Vayetzè. Yaakov e la pietra dei pastori

Tempio di via Eupili - Milano

Yaakov è in fuga da suo fratello Esav. I suoi genitori lo hanno mandato a nascondersi da suo zio, Lavan, a Padan-Aram e da lì prendere moglie. Arrivato a Padan-Aram, Yaakov si trova vicino ad un pozzo [Bereshit 29:2-3]: “Egli vide e c'era un pozzo nel campo. Lì erano radunati tre greggi di pecore, perché le greggi si abbeveravano da quel pozzo. La pietra sulla bocca del pozzo era grande". Una volta radunate tutte le greggi, la pietra sarebbe stata rotolata dalla bocca del pozzo e le pecore sarebbero state abbeverate, per poi rimettere la pietra al suo posto.
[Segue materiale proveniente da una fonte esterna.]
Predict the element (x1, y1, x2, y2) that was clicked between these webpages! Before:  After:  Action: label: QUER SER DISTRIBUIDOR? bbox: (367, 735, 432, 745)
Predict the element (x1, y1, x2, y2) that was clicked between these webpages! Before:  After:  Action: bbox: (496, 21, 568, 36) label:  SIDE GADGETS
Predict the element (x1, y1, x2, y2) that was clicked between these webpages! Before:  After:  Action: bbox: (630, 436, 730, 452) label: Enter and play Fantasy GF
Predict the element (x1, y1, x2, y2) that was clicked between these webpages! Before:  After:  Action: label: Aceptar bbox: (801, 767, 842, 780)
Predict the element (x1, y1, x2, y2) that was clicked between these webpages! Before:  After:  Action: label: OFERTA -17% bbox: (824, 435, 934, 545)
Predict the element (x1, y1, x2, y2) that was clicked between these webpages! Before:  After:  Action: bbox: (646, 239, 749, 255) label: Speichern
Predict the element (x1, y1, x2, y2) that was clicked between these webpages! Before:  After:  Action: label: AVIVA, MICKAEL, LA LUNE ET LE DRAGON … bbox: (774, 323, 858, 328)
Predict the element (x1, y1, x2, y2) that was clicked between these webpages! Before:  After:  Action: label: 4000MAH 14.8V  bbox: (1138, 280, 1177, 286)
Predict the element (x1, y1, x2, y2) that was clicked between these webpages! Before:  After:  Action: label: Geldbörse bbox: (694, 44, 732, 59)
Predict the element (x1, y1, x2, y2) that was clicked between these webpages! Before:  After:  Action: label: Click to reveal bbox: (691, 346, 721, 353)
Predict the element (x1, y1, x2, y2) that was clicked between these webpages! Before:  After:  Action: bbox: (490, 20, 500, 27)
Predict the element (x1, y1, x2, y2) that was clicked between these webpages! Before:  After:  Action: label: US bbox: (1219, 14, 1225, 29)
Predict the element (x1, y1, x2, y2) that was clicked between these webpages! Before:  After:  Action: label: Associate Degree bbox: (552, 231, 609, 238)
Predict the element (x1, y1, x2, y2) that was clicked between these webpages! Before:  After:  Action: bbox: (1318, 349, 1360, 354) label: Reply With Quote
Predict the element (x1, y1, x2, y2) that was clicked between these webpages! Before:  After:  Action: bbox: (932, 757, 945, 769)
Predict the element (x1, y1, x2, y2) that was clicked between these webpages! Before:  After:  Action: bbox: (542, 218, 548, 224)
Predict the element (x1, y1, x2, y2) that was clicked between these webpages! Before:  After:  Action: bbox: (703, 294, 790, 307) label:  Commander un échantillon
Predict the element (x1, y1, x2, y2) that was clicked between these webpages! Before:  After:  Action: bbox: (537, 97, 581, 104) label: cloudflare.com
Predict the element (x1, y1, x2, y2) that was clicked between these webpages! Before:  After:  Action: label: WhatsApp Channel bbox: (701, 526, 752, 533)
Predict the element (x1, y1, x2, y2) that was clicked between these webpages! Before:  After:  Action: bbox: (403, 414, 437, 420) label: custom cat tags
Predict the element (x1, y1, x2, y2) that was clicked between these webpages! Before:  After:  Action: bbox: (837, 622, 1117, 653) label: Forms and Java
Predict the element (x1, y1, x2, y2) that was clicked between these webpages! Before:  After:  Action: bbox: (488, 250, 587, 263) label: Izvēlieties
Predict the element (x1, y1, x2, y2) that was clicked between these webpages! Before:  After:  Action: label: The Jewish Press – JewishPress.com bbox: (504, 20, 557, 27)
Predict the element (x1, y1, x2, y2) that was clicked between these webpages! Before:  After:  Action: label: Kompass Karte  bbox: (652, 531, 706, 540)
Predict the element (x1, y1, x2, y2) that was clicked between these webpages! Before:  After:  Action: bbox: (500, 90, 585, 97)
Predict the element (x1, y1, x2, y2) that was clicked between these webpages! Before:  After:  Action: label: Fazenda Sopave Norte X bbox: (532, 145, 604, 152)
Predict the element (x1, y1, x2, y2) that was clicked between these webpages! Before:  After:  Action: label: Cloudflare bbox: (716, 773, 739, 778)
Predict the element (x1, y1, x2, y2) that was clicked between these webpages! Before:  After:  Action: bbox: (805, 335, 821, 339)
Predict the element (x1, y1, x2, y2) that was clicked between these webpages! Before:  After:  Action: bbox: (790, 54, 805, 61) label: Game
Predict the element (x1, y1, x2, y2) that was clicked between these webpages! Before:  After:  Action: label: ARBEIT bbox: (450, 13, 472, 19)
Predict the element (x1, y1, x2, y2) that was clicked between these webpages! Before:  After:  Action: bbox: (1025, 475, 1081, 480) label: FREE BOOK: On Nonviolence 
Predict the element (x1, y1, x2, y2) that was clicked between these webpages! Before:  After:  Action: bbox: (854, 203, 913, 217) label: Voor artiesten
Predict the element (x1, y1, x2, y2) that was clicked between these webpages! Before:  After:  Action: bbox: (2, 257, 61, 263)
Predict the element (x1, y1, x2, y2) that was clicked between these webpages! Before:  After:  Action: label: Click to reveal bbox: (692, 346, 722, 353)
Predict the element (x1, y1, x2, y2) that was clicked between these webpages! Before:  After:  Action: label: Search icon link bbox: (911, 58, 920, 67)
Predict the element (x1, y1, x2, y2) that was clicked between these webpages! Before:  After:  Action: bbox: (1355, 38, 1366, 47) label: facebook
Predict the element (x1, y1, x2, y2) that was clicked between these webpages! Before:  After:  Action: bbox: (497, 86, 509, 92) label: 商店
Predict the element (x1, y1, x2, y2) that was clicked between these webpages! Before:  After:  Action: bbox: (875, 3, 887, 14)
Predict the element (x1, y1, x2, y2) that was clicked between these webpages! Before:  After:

Yaakov chiede ai pastori se conoscono Lavan e loro rispondono affermativamente, aggiungendo che sua figlia, Rachel, è appena arrivata al pozzo. Notando che la giornata è quasi finita, Yaakov chiede ai pastori perché stiano sprecando il loro tempo oziando vicino al pozzo e non badando alle loro pecore: [Bereshit 29:8] “Non possiamo, finché tutte le greggi non saranno radunate; Poi rotoleremo la pietra dall'imboccatura del pozzo e abbevereremo le pecore". Yaakov vede Rachel e, sopraffatto dall'emozione, da solo rimuove la pietra dal pozzo e abbevera il gregge dello zio.